Aim of the task.
Edit the items from the line containing "Given: Open XpressEngine" through the end of the items, both ends included, so that "violin" becomes "cello" and nothing else changes.

(Records of locating words and elements)
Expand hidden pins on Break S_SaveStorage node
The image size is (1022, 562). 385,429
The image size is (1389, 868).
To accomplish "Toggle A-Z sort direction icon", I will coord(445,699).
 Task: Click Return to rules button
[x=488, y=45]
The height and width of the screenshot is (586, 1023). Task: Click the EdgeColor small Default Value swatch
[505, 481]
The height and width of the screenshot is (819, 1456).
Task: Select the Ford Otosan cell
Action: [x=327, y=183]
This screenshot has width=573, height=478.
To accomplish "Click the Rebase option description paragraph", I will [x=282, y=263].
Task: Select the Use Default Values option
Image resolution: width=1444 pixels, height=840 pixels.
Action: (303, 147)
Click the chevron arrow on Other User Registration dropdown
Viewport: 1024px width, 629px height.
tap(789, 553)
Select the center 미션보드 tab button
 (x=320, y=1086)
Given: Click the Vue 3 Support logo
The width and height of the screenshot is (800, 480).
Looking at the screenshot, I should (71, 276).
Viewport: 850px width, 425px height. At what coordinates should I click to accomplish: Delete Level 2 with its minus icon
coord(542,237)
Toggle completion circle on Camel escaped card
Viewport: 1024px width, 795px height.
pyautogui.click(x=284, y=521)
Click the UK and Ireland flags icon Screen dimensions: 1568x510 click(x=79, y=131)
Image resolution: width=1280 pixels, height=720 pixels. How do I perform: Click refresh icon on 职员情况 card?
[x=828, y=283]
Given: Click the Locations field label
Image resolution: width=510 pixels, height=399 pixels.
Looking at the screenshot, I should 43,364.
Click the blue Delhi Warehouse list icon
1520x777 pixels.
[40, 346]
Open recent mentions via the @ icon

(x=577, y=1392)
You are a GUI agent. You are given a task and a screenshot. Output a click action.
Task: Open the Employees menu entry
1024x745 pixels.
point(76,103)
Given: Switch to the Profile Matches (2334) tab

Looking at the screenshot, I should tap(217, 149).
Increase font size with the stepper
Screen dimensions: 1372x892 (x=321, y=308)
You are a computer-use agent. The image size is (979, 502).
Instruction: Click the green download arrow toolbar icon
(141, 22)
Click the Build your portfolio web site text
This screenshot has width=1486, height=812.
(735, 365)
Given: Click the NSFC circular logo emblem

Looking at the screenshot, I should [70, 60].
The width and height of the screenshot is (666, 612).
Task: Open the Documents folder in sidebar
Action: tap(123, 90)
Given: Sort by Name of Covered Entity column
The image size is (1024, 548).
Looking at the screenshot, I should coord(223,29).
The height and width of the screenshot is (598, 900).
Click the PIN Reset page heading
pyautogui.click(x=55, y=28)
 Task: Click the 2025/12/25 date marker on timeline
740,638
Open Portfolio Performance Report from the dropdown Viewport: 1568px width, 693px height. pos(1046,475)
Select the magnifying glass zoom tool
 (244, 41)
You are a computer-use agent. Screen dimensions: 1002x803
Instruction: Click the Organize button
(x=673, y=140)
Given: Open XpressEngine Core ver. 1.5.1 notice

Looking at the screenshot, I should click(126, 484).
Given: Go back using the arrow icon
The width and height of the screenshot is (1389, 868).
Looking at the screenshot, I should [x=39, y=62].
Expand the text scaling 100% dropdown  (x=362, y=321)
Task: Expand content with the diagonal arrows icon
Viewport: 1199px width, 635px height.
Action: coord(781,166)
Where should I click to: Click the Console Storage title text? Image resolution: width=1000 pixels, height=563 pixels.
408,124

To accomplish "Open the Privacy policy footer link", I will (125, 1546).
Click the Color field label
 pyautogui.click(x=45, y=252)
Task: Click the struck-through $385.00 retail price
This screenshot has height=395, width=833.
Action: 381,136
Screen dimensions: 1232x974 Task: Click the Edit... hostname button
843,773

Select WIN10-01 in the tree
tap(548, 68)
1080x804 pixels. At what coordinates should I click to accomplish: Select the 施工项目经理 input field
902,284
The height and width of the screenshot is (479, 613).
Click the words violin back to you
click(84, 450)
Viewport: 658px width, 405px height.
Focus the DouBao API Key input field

Completed exercise.
Given: Open XpressEngine Core ver. 1.5.1 notice

Looking at the screenshot, I should click(126, 484).
Given: Go back using the arrow icon
The width and height of the screenshot is (1389, 868).
Looking at the screenshot, I should [x=39, y=62].
Expand the text scaling 100% dropdown  (x=362, y=321)
Task: Expand content with the diagonal arrows icon
Viewport: 1199px width, 635px height.
Action: coord(781,166)
Where should I click to: Click the Console Storage title text? Image resolution: width=1000 pixels, height=563 pixels.
408,124

To accomplish "Open the Privacy policy footer link", I will (125, 1546).
Click the Color field label
 pyautogui.click(x=45, y=252)
Task: Click the struck-through $385.00 retail price
This screenshot has height=395, width=833.
Action: 381,136
Screen dimensions: 1232x974 Task: Click the Edit... hostname button
843,773

Select WIN10-01 in the tree
tap(548, 68)
1080x804 pixels. At what coordinates should I click to accomplish: Select the 施工项目经理 input field
902,284
The height and width of the screenshot is (479, 613).
Click the words cello back to you
click(84, 450)
Viewport: 658px width, 405px height.
Focus the DouBao API Key input field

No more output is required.